The aim of this paper was to describe the interaction at the interface between the CaO–MgO–SiO2–Al2O3–B2O3 oxide system and graphite and platinum substrates using a wettability test. The phase interface after high-temperature tests was characterized by SEM and EDX analyses. The phase composition of the oxide system was analyzed by XRD. Attention has been paid to the effect of B2O3 on wettability due to the frequent use of B2O3 as a component that reduces the liquidus temperature. Our literature survey revealed that no work has been published to date on wetting platinum and graphite substrates with a molten oxide system similar in composition to E-glasses and with a graded boron oxide content. This provides this work with practical significance because a material with low interaction at high temperatures can be used as a measuring system, e.g., crucible, mold, or substrate, to measure critical thermophysical properties such as surface tension, density, and viscosity of this oxide system.
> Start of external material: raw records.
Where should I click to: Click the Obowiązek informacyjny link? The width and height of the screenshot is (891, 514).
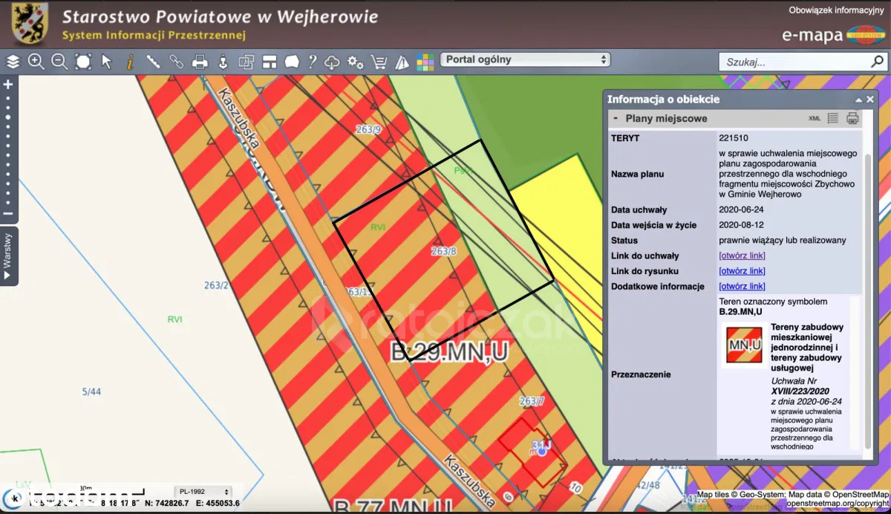835,10
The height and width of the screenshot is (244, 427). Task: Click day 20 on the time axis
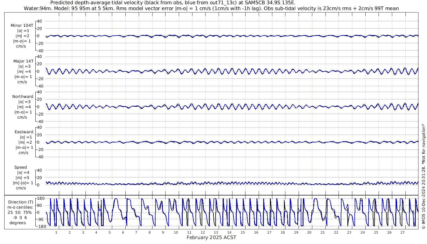(x=309, y=232)
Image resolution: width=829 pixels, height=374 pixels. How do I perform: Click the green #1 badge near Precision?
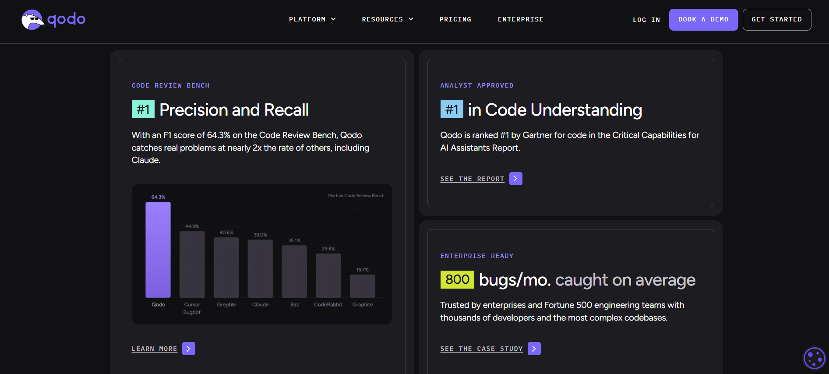pos(143,109)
Furthermore, the description of the phase behavior aids in understanding the interfacial processes for the widely used graphite substrate and the minimally reactive platinum substrate. This work can also contribute to optimizing ironmaking processes when contact between molten slag and coke occurs, and it can also increase the understanding of glass container manufacturing processes when glass is stuck to metal molds.